Shanghua Teng, a professor of computer science at Boston University and Daniel Spielman, a professor of applied mathematics and computer science at Yale University, have been awarded this year's $50,000 Godel Prize award by the ACM's Special Interest Group on Algorithms and Computing Theory and the European Association for Theoretical Computer Science for outstanding papers in theoretical science.

Teng and Spielman were recognized for their paper Smoothed Analysis of Algorithms: Why the Simplex Algorithm Usually Takes Polynomial Time. In it, they explain why a common algorithm, used to solve efficiency problems everywhere from airlines to online games, functions so well, especially in business.

Developed by George Dantzig, the simplex algorithm has practical application in almost all areas of business, including advertising, distribution, pricing, production planning, and transportation, among others. Dantzig's algorithm has also been successfully applied to diet design, resource conservation, and economic growth prediction. Stan Sclaroff, chair of the Boston University computer science department, says the simplex method is designed to find a solution in a reasonable amount of computing time and behaves very well in practice. But on paper, scientists were able to contrive worst-case scenarios by introducing abnormalities that would cause the algorithm's behavior to be "horrifyingly bad."
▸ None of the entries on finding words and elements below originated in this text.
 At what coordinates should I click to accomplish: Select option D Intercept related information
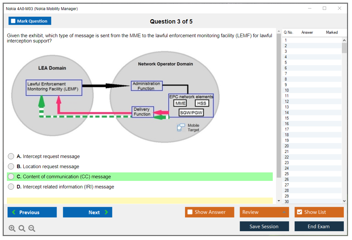click(11, 187)
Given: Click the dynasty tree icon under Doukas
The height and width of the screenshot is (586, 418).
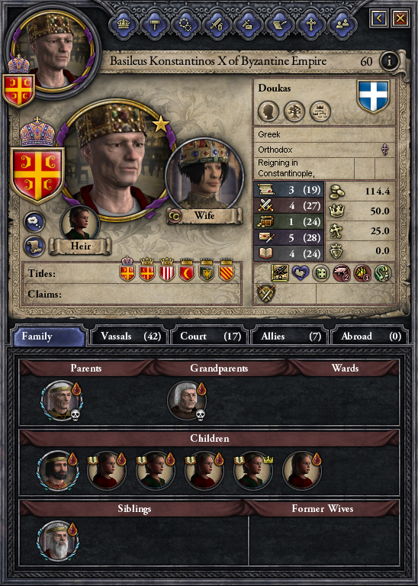Looking at the screenshot, I should click(x=294, y=111).
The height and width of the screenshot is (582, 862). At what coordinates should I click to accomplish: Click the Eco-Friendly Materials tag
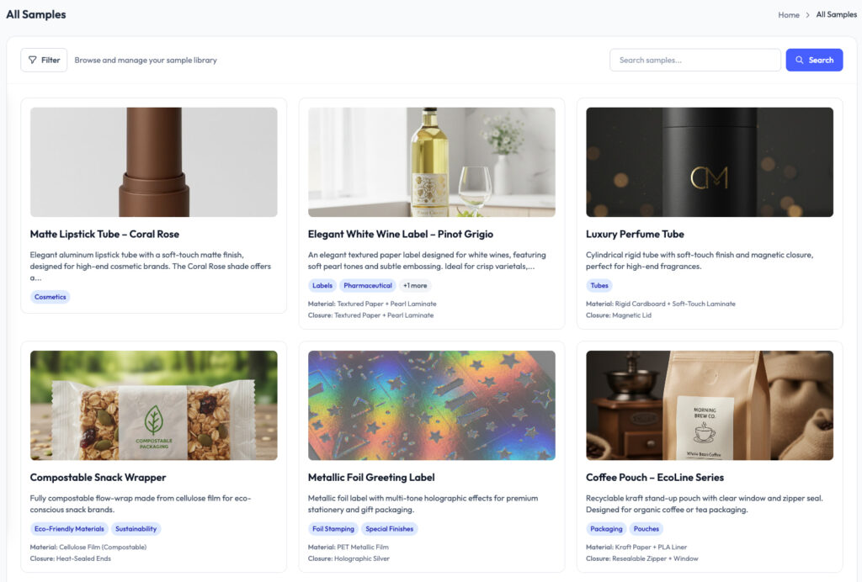tap(69, 529)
"For these problem configurations, its running time grows exponentially in the number of constraints to satisfy, and thus it could take virtually forever to find the problem solution," Sclaroff says. "Smoothed analysis gave an explanation for why the simplex method behaves very well in practice despite the menace of its worst-case complexity. Explaining this behavior had been an open problem since the simplex method's inception."

Teng's and Spielman's work also represents an advance in predicting the performance of algorithms as well as heuristics, which are methods of solving problems through intelligent trial and error. Understanding the mathematical structure of these problems is necessary to designing efficient algorithms and software.